Some improvements I would love to do and ideas I want to test:

- Use Numba to speed up the process, in theory having the cost function, its gradient and optimization in different "well" defined functions it should be easy.
- Try more optimization methods or why not use an existing implementation because there are many python implementations of these and more algorithms online, just to name a few I found: python-rl and climin.
- Do pretraining using RBMs: I am just starting to read about them.
- Use minibatches to some point and then switch to bigger minibatches or even full batch optimization.
- People suggested me to use a lookup table for the sigmoid. I tried but the accuracy I got was really bad, I have to check that code again.

I have to admit that I cheated a little bit on the post. Because the neural network supports multiple hidden layers but I only used one!
**Why?**: Mainly because it takes a long time to train those networks and I am lazy. Second, I couldn't find a way to make those networks converge without using the scipy advanced optimization methods.

From what I understand the problem are the initial weights, and as a side note I spent almost 2 days trying to find a bug while training the MNIST dataset and it was that I started all the layers weights with similar values. The initial weights are **very** important.
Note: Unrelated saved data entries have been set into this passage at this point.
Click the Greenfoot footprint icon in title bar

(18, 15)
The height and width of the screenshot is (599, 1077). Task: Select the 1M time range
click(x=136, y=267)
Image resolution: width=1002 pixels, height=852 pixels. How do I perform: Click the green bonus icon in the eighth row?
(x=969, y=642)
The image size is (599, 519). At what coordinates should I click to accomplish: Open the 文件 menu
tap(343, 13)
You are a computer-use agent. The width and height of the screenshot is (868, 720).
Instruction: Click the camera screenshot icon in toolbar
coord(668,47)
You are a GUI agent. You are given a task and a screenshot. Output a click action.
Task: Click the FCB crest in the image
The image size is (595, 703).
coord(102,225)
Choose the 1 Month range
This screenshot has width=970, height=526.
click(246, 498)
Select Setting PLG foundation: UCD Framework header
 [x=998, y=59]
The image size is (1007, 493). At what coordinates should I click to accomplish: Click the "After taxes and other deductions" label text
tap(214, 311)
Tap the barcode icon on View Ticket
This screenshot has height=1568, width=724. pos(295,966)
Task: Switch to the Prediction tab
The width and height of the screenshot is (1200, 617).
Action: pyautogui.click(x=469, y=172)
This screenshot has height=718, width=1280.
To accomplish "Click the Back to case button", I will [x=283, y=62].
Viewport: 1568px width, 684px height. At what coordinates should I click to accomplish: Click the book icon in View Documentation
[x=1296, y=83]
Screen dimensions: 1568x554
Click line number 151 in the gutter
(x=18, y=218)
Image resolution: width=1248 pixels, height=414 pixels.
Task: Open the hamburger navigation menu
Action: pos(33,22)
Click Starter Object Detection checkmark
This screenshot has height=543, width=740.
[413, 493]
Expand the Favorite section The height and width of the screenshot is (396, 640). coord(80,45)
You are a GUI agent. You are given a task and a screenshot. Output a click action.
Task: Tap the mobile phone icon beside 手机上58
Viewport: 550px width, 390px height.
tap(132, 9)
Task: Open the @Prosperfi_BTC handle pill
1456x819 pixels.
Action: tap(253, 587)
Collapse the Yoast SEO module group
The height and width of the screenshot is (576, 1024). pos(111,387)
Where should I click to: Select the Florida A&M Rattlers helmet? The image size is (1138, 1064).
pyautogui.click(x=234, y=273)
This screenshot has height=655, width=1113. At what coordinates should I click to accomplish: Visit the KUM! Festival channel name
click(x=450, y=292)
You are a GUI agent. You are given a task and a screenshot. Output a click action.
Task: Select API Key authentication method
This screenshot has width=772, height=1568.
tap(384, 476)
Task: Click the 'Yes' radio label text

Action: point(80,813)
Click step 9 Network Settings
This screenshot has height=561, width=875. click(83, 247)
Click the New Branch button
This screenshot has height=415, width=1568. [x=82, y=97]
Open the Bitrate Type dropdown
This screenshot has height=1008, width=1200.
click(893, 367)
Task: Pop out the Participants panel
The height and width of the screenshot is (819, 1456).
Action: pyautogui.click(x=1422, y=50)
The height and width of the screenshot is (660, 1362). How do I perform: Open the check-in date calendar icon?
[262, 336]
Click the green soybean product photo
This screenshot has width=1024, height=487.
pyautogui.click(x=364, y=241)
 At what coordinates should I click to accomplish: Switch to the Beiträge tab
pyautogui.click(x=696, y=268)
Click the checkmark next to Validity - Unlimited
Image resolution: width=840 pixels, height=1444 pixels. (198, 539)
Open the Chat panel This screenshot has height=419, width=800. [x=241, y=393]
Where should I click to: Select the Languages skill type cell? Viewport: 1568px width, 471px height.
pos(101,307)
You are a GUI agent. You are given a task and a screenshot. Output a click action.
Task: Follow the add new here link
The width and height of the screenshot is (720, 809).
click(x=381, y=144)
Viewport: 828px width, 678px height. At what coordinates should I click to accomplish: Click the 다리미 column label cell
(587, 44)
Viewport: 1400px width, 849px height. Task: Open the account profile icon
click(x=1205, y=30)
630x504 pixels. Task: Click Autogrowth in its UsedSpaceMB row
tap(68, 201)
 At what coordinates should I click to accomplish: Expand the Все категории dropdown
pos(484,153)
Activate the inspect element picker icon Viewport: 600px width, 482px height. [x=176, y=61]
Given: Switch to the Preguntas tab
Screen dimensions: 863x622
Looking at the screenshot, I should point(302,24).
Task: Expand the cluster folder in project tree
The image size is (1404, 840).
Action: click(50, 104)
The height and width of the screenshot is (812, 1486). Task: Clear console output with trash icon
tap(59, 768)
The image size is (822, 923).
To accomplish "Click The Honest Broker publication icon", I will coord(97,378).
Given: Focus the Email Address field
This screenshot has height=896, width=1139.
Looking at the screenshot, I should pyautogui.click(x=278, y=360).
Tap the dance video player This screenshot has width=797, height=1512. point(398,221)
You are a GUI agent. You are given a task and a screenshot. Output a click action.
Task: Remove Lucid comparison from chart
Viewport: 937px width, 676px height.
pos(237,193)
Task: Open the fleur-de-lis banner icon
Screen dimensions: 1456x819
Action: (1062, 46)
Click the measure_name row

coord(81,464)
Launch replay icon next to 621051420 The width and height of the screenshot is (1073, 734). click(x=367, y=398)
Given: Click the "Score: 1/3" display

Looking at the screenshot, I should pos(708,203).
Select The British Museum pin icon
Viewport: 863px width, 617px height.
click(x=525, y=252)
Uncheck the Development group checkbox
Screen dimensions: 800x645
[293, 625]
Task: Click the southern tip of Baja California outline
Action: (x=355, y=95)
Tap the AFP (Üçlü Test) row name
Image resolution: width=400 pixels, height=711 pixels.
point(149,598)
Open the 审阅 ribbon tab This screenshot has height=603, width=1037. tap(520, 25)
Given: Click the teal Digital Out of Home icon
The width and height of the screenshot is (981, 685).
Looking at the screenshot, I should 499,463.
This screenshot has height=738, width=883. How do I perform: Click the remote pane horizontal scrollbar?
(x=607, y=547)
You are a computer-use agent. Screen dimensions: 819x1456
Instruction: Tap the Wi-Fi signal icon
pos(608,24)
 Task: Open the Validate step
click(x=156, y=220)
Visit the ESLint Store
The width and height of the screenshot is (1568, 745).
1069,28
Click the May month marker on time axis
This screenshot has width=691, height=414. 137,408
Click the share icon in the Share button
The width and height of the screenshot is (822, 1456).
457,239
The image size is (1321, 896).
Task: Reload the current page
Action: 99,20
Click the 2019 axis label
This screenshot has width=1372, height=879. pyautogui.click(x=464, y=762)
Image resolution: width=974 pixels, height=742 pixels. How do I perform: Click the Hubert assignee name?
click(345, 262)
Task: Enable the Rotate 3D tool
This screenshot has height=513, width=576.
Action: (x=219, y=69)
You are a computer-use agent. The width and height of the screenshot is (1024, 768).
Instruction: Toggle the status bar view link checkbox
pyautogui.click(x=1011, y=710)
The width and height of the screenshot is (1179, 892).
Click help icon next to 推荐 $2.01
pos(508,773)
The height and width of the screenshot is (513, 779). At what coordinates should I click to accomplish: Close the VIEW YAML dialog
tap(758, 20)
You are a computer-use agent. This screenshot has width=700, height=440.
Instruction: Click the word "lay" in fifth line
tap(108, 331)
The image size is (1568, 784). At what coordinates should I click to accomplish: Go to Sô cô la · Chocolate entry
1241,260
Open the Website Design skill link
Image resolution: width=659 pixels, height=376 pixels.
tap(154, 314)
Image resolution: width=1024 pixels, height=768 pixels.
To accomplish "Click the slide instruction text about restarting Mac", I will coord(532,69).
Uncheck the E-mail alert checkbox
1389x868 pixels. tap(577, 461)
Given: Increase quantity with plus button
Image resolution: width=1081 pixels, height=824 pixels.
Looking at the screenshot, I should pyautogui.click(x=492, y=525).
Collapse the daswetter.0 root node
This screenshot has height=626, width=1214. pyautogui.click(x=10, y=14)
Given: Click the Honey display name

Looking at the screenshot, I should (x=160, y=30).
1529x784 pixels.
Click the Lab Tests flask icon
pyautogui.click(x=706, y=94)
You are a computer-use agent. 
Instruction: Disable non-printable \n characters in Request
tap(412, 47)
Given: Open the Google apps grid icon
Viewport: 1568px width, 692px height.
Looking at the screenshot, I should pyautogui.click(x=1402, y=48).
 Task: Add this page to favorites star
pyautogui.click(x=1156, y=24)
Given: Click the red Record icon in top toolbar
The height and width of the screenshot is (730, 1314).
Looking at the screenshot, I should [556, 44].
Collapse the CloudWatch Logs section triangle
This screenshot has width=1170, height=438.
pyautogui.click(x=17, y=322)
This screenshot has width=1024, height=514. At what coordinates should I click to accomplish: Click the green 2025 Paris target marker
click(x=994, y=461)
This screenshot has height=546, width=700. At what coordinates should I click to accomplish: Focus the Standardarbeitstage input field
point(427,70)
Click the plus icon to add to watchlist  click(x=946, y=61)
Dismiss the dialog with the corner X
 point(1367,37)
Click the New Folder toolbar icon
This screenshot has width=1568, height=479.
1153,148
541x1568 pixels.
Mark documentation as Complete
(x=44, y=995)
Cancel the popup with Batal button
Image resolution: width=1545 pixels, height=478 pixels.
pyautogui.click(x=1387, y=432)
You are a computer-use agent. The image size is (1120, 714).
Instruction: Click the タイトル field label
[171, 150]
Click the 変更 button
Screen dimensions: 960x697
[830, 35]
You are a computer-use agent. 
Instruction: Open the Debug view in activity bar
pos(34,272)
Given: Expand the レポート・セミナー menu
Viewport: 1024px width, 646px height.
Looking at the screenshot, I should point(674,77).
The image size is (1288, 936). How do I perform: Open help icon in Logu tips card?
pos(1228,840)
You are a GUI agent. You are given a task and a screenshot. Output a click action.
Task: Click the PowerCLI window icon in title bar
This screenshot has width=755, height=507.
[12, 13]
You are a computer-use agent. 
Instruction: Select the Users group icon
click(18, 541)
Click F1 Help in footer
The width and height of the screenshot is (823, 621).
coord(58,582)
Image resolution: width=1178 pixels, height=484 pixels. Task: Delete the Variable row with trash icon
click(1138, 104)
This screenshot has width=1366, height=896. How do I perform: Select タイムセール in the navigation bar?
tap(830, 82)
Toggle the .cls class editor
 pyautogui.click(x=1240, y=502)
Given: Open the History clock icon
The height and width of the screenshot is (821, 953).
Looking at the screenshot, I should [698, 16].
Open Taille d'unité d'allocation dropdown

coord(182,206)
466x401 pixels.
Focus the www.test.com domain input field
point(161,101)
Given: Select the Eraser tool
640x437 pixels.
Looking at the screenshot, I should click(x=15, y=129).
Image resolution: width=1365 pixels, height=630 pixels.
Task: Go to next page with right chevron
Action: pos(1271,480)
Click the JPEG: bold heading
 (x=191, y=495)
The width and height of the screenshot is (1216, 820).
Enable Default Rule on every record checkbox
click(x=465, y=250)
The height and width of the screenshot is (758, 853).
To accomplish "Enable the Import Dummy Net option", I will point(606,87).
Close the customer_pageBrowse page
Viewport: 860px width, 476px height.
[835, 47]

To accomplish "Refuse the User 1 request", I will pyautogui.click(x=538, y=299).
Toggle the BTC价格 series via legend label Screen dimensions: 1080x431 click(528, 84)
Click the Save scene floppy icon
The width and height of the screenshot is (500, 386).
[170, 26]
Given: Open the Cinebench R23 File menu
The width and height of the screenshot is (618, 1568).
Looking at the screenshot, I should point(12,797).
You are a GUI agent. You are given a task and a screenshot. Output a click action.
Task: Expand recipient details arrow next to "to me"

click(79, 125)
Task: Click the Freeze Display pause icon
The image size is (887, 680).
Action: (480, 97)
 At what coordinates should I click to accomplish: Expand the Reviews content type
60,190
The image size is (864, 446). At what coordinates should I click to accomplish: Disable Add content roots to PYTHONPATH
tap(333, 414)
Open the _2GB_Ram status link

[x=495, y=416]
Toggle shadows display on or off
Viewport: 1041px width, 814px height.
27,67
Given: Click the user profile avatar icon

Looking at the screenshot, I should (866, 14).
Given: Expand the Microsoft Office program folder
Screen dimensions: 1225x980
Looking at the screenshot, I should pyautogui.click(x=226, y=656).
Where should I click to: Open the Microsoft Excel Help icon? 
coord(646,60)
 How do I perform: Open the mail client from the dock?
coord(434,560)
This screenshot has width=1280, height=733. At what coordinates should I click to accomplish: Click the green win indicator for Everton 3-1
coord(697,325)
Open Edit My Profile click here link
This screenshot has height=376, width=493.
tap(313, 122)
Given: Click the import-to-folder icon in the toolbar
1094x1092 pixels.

I think I have learned enough about neural networks for my personal satisfaction, so this is probably the last iteration of my Neural network. I will definitely keep looking at the updates of NN research but not as almost fulltime as I been doing the past weeks. Is an imposible mission to catch up that amount of information in my free time. Having spent almost a month reading about NN my (obvious) conclusion is that researchers are just scratching the surface of what is possible, and the next years are going to be exciting.

If you are looking for a more complete implementation of a deep belif network there is free python (gpu) implementation by one person on Geoffrey Hinton group which I haven't look but seams promising and hopefully he will release more code.